LIVERMORE FALLS — School directors voted 9-2 Thursday to approve the recommended community survey questionnaire pertaining to the future of the school system and possible consolidation with another district.

Some members of the Board of Directors of Regional School Unit 36, which serves Livermore and Livermore Falls, have been working on an ad-hoc committee in collaboration with representatives from Jay and Fayette to develop the survey.

Jay has already received more than 320 community surveys back. Fayette is expected to vote on the survey soon.

A return, addressed envelope with a stamp on it will accompany the survey, and Director Denise Rodzen, a member of the collaboration committee, said she has stamped more than 2,300.

Director Rod Newman and board Chairman Ashley O’Brien opposed the survey and distributing it. Neither were in favor of consolidating with Jay the first time around. Director Katie Castonguay abstained.

Voters in Livermore, Livermore Falls and Jay all rejected consolidating with each other earlier this year. Fayette residents also rejected a plan to join Readfield, Winthrop and other towns in a joint system.

Each town was to pay a state penalty for failure to consolidate, but the state gave a one-year reprieve to see if noncompliant districts could come into compliance with the new law.

The survey asks if the respondent would recommend putting together a plan that would lead to a revote with one or more area school systems.

Another question asks if Livermore and Livermore Falls residents want to partner with Fayette, Turner area schools, Farmington area schools, Winthrop, Jay or other school systems.

Newman said he objected to questions on the survey.

“I find the questions very leading,” Newman said. He specifically mentioned No. 5 which asks “Would you support keeping Livermore Falls High School open regardless of cost?”

“I can’t approve a questionnaire with leading questions,” he said.

Rodzen said the survey was sent out to directors prior to the meeting to receive feedback to iron out kinks. She said the survey was sent with sufficient time before the meeting and she would have appreciated if he had gotten back to her prior to the meeting.

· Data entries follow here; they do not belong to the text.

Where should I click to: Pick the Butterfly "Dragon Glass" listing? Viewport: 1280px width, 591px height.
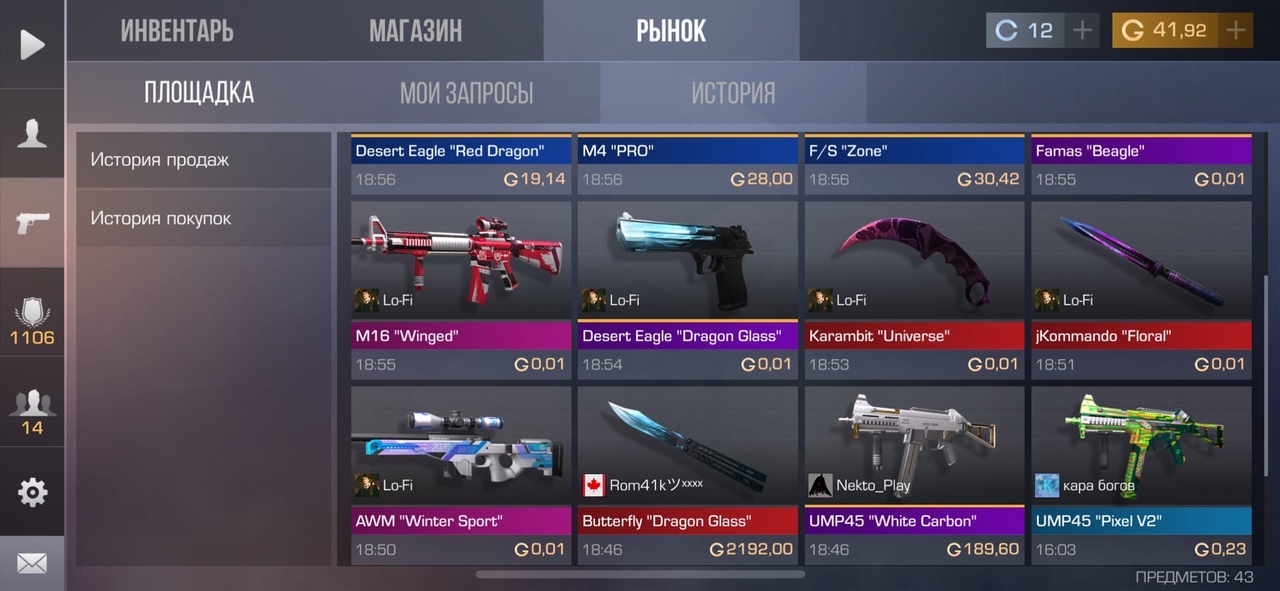687,474
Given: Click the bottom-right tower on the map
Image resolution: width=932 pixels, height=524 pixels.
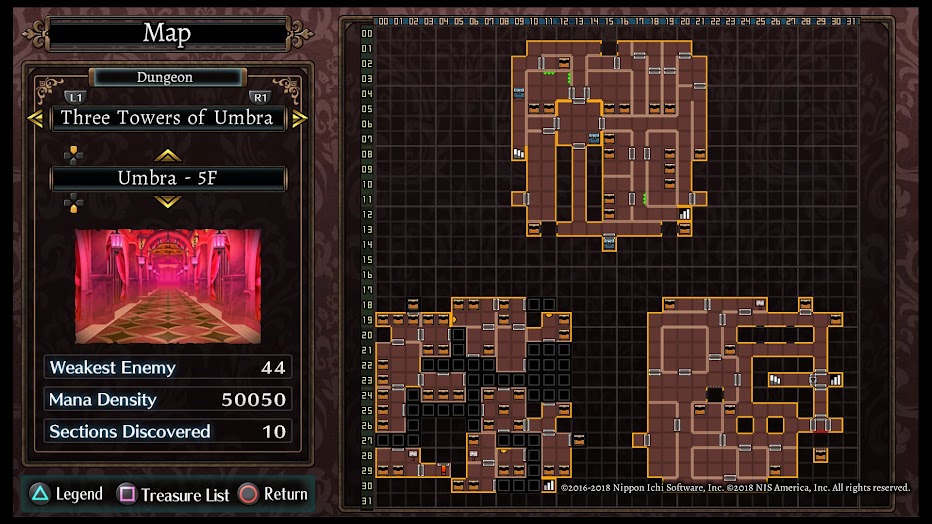Looking at the screenshot, I should click(x=738, y=387).
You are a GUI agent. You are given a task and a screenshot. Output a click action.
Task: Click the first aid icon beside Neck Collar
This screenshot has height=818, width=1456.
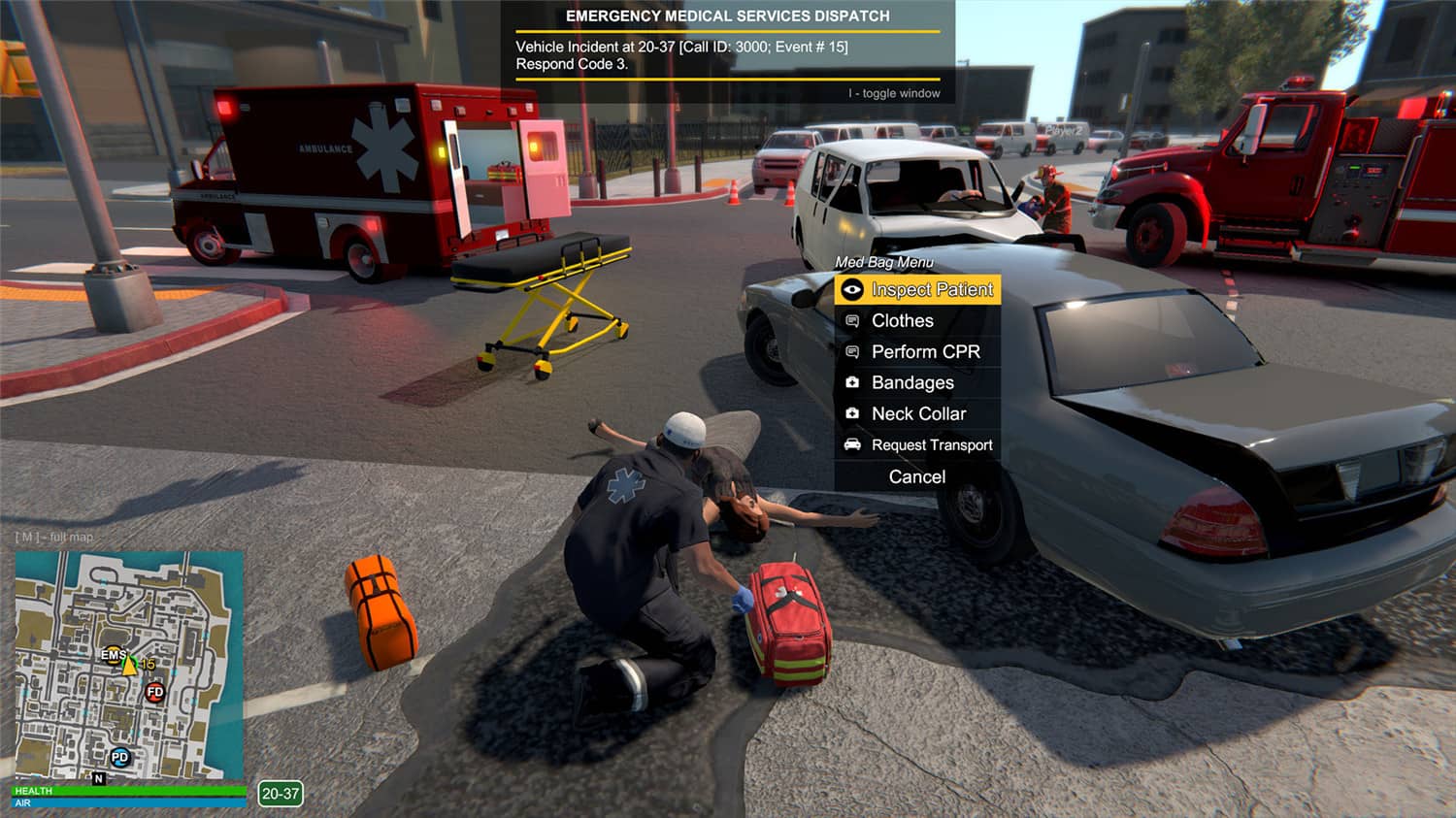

The whole idea of questions, Rodzen said, came from the town managers of each town.

Newman said he considered the words “regardless of cost” a roadblock that would prompt the survey taker to say no to keeping the school open. He suggested taking those words out.

Director Jennifer Pooler, also on the collaboration committee, said then they would never know how the community felt. You have to almost prompt people to give an answer, she said.

“It really doesn’t matter how you word these questions. They are going to lead different things to different people,” board Vice Chairman Mac Haynes said, also a member of the committee.

“We did as good a job on this survey as we thought possible,” he said.

Ideas for rewording the question were tossed around before the wording was left as is and the vote taken.

Students at the Progressive Learning Center, an alternate education program, plan to help put the survey in the envelopes to send out as part of their community service, Rodzen said.